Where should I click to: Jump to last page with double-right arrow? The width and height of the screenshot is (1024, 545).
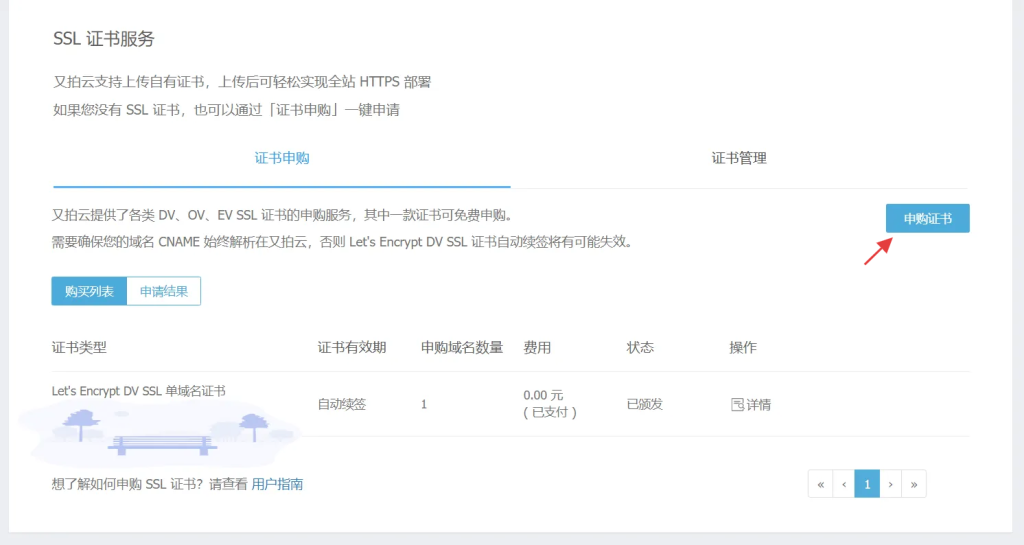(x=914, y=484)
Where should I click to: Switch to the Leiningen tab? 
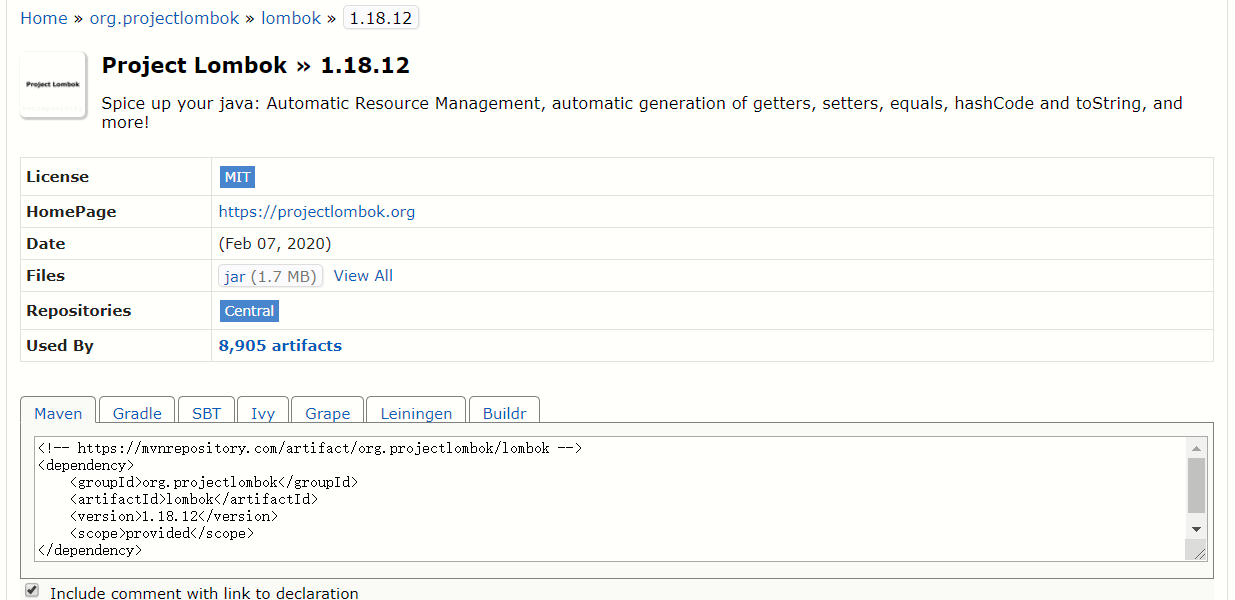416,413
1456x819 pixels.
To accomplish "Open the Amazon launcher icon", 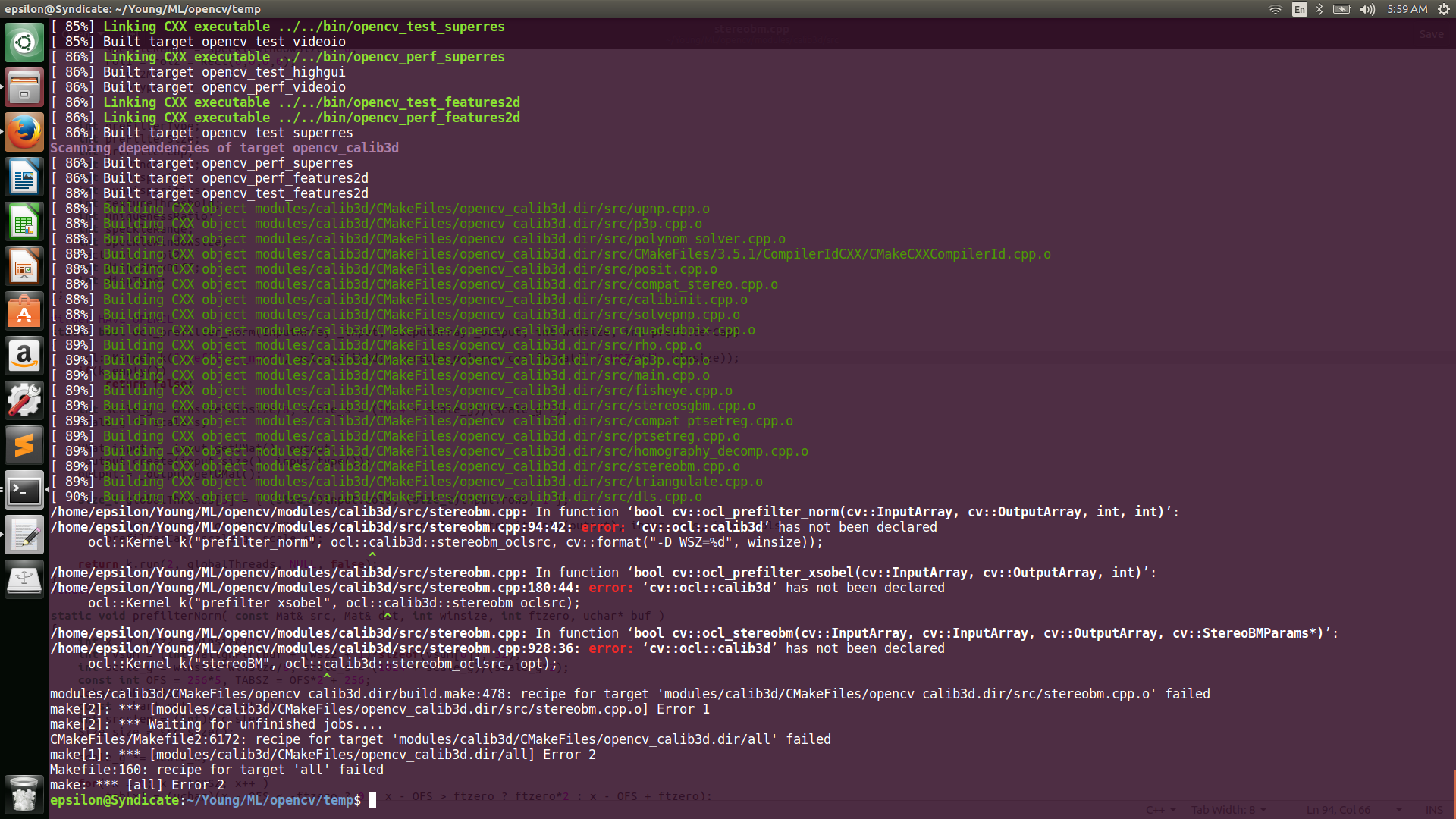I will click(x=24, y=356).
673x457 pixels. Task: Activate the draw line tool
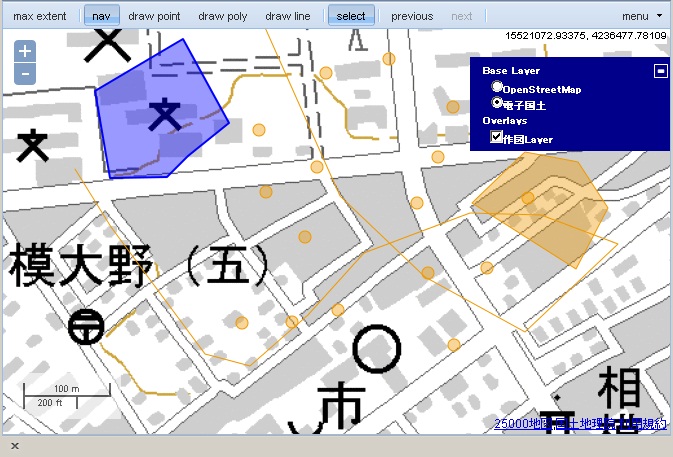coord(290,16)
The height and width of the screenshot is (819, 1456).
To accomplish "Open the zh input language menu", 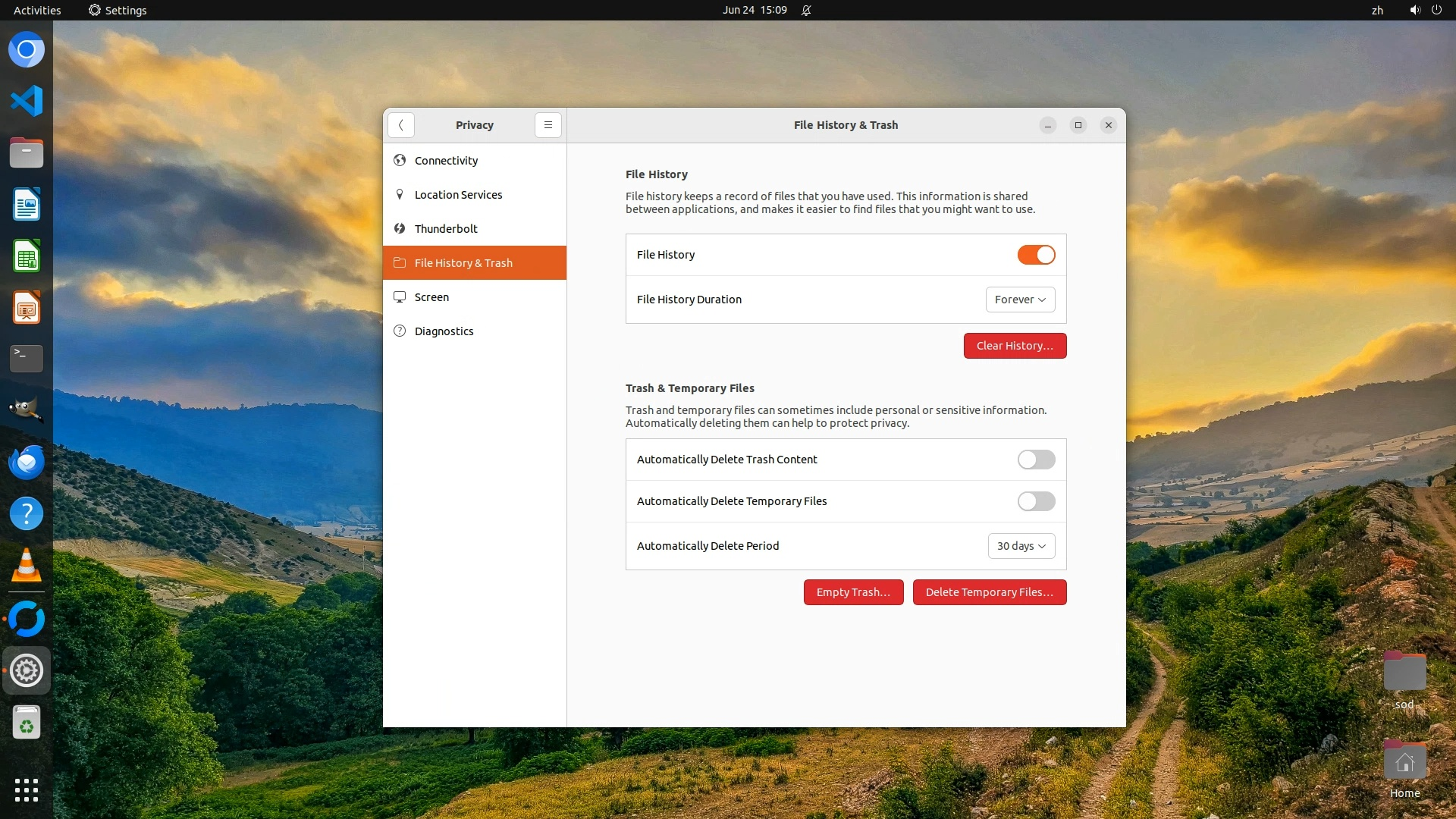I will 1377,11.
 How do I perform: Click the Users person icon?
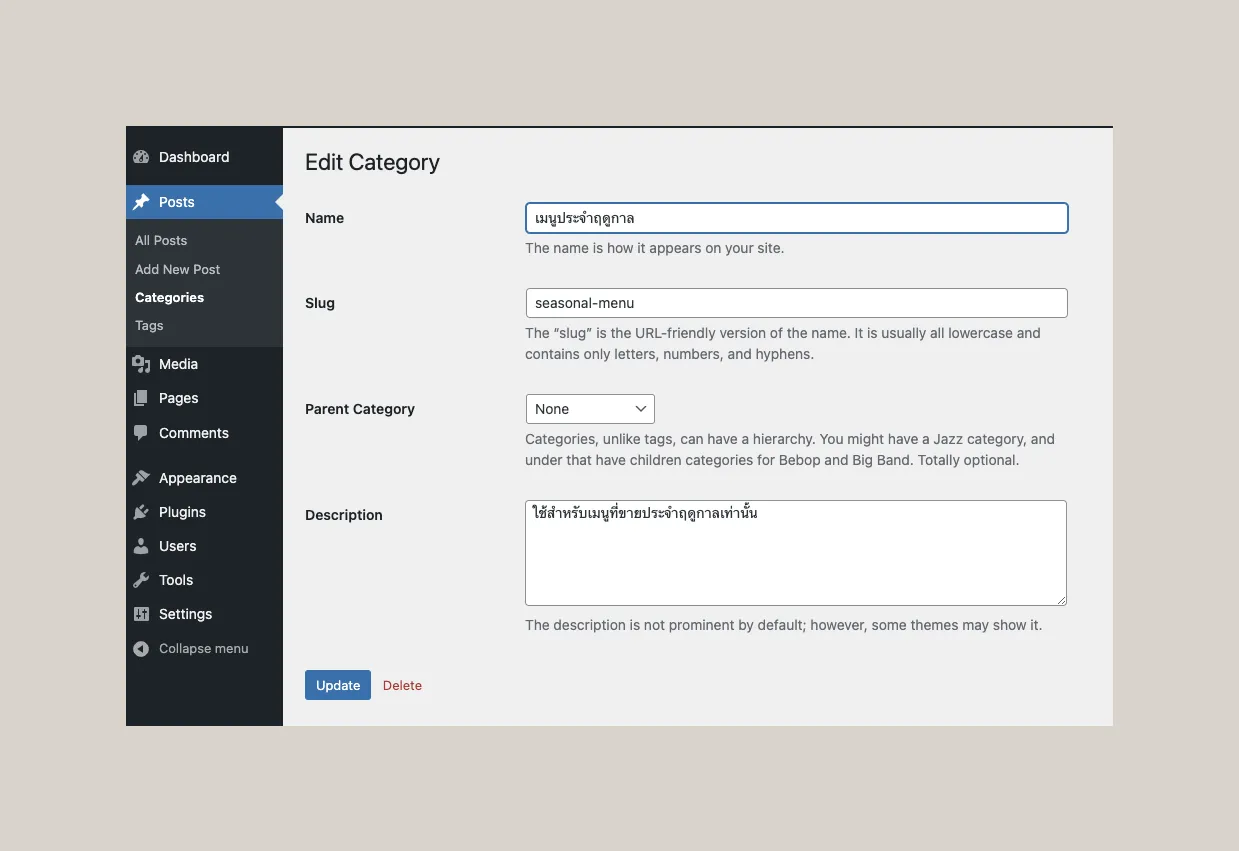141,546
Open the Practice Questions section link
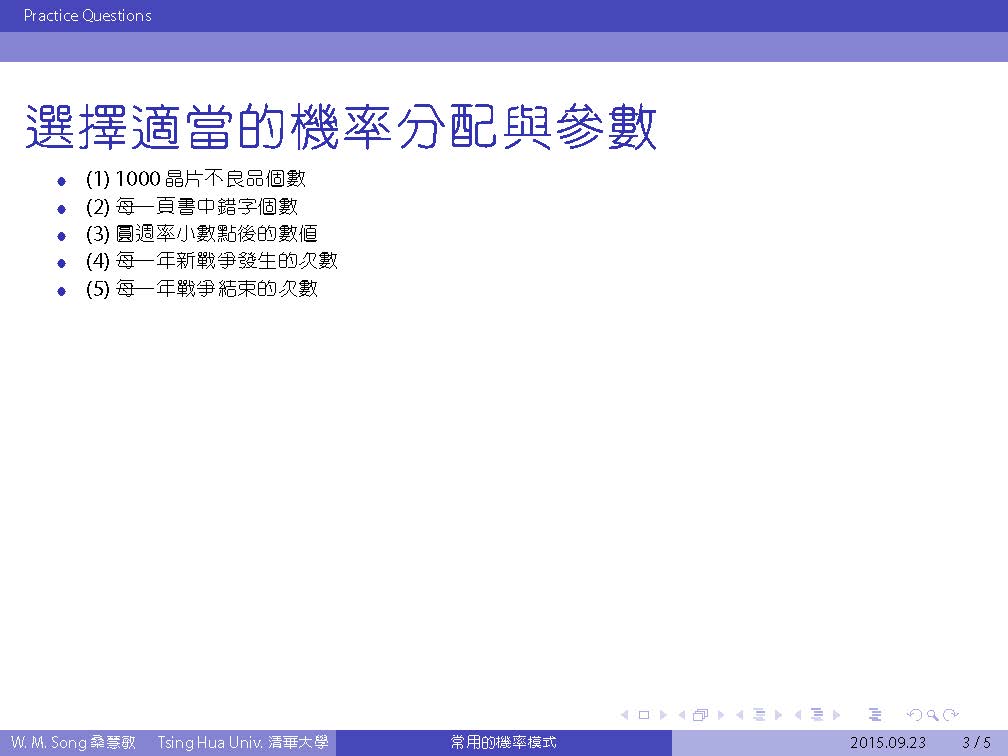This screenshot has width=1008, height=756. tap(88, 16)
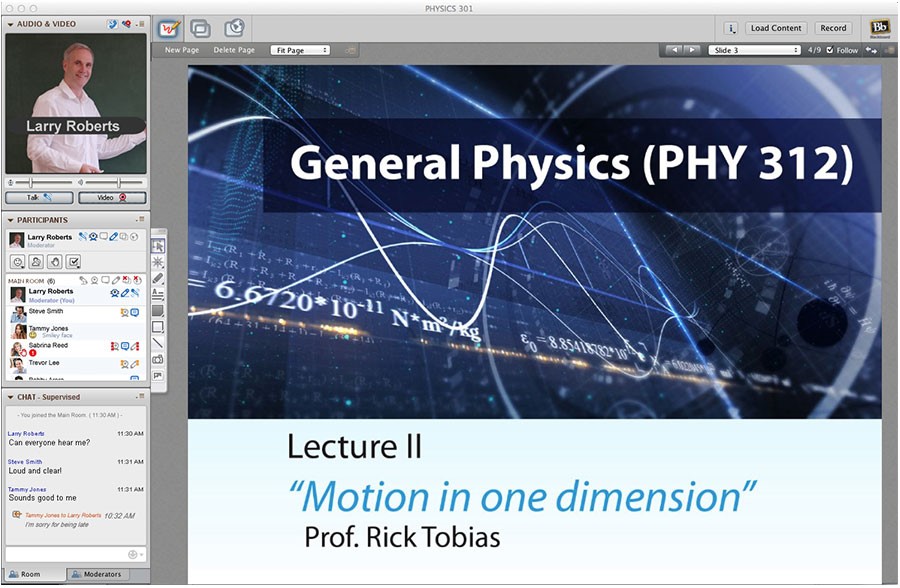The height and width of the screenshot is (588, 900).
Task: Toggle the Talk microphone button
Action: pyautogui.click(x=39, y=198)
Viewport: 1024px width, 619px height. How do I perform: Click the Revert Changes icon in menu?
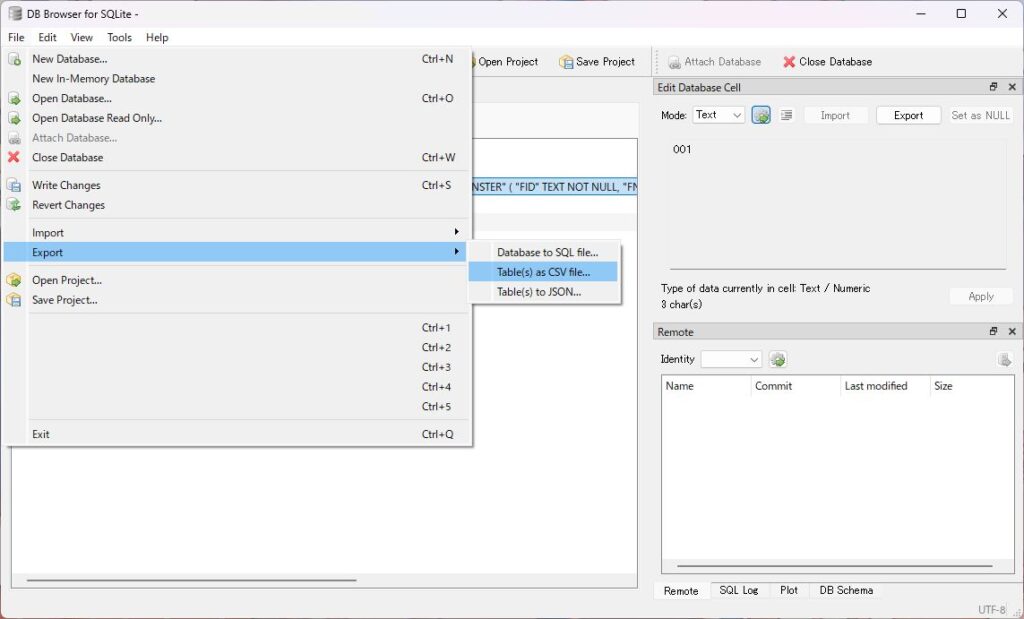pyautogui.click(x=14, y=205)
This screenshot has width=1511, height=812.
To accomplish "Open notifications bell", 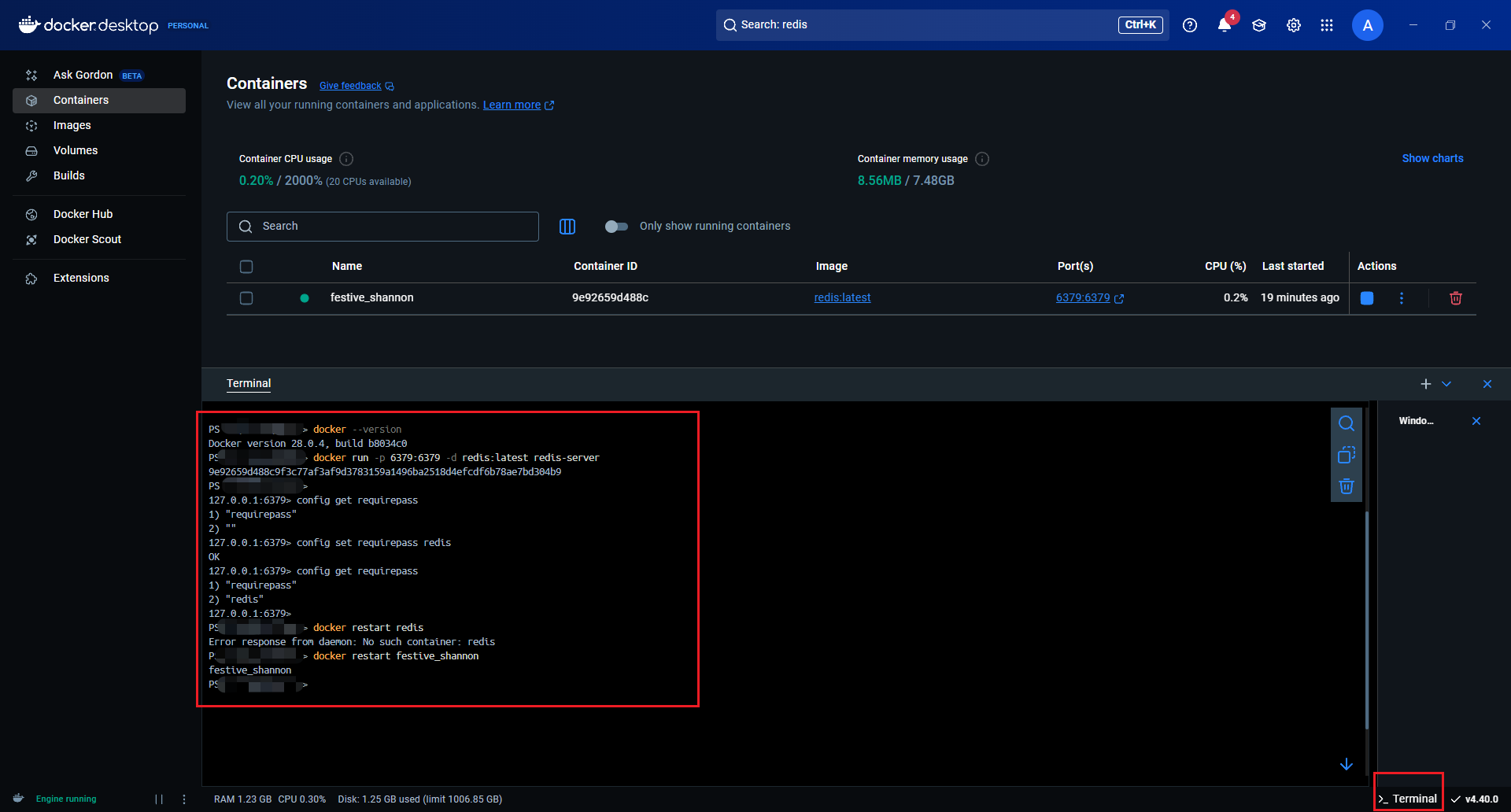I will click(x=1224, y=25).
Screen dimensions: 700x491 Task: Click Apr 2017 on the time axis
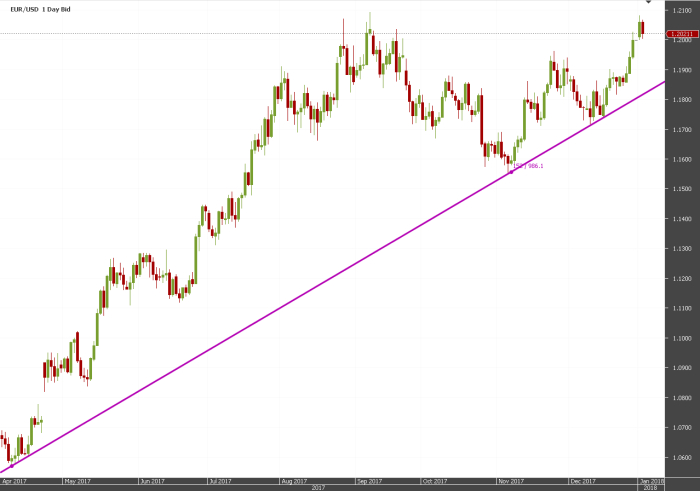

--- --- ---

Written exercise: Pick out each line of the records above that contains the word "Task", and copy those lines in their original order.

Solution to this exercise:
673x457 pixels. Task: Activate the draw line tool
Task: Toggle the Talk microphone button
Screen dimensions: 700x491 Task: Click Apr 2017 on the time axis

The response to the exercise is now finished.